Expanding on the topic of discussion, Williams said, "We have to build an agenda. We have to close schools that aren't performing, of which there will be 11 in Buffalo this year. We need a data base to track each individual student. We also talked about recycling teachers in non-performing schools and teacher quality. If you recycle teachers and children, you move away from blaming the school. I've started these processes an procedures."
Another stipulation for the stimulus funds is that they not be used on personnel.
Williams says that Arne raised the topic of problems with unions and the importance of collaboration for change. In agreement with everything Arne had to say, Williams, who has long held the same ideals said, "It was like I wrote it." There was a general corroboration among the superintendents that common problems in public schools are universal throughout the nation.
When Williams was asked if poverty in Buffalo played into student performance, he said, "Poverty is used as an excuse; we blame the poverty. We'll get out of poverty by educating children."
The money is more important than ever with Williams, who worries about losing ground due to the economy as well as a change in administration. He says Albany sometimes gets "confused" in an administrative change and that the fiscal crisis make it all the more difficult to do business. He's not expecting the state budget to be done April 1st of this year.

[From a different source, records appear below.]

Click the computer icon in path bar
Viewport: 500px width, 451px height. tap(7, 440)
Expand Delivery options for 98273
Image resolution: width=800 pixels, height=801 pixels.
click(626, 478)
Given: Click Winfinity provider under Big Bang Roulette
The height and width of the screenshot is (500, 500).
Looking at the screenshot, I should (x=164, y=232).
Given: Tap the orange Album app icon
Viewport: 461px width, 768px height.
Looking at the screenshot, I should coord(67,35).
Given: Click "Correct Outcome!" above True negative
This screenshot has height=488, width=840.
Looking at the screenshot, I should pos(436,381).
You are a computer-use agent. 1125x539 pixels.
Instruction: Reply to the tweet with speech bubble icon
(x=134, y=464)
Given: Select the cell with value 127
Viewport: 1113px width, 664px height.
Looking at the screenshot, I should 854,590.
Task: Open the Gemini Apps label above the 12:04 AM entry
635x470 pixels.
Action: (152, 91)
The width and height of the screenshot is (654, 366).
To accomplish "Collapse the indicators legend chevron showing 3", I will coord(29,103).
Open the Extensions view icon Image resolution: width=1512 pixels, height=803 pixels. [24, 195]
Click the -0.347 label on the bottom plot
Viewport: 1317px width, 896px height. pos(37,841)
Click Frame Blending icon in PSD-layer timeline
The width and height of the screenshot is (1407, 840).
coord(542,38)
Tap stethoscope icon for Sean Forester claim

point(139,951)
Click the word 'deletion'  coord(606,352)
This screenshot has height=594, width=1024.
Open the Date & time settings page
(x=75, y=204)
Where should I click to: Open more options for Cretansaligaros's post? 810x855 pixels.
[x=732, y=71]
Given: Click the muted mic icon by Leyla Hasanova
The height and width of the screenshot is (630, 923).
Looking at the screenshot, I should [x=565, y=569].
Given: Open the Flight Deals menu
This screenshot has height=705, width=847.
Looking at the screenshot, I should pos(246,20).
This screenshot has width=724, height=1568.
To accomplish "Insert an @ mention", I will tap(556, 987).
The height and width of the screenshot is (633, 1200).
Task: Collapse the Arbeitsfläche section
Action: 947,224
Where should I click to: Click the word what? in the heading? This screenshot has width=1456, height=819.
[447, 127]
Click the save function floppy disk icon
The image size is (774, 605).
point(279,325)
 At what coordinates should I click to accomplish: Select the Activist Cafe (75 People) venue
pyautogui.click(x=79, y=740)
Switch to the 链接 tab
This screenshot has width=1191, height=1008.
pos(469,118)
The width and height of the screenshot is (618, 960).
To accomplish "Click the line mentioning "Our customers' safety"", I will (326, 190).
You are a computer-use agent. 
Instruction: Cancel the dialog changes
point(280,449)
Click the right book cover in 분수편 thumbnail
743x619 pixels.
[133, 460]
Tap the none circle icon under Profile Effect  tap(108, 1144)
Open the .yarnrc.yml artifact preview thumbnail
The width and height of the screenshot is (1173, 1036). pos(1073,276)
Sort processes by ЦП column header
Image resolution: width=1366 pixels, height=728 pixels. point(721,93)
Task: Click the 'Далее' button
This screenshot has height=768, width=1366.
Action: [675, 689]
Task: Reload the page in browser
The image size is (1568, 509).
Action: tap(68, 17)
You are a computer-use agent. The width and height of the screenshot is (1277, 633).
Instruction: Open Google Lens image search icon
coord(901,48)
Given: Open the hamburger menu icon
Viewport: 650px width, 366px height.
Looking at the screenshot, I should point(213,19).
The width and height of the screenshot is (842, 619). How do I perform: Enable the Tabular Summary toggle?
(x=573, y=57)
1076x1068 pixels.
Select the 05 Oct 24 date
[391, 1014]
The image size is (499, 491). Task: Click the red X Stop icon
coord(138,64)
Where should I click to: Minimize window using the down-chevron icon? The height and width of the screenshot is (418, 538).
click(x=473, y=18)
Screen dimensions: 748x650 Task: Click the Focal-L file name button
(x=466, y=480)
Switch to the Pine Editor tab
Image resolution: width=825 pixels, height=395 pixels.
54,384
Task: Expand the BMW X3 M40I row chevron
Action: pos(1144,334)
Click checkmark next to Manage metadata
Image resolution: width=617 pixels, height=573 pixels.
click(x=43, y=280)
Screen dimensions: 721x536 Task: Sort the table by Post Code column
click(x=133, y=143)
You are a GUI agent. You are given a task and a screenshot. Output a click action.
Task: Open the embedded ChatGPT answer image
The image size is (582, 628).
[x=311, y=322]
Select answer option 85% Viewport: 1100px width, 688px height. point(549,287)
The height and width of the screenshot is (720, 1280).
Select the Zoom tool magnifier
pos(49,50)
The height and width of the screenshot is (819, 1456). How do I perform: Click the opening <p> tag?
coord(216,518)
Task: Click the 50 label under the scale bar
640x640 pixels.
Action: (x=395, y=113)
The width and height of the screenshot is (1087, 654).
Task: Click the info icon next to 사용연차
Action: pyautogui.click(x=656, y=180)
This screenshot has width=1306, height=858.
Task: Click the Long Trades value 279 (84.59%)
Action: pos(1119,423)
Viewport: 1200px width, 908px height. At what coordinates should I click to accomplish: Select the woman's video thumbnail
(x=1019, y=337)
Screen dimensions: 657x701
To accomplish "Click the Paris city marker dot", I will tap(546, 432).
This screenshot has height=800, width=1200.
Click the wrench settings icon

"The economy won't be back to normal in 2 years," Williams said. "We have $24 million coming from Title 1, $14 from the IDEA (Individuals with Disabilities Act), and the stimulus package will be separate from that. It will balance whatever Governor Paterson comes up with. We were used to a multi-year budget under Spitzer. All supers need to tighten up controls."
Williams says the bottom line is collaboration and working together for the children, then the government will show us the money.




"Poverty is used as an excuse; we blame the poverty. We'll get out of poverty by educating children."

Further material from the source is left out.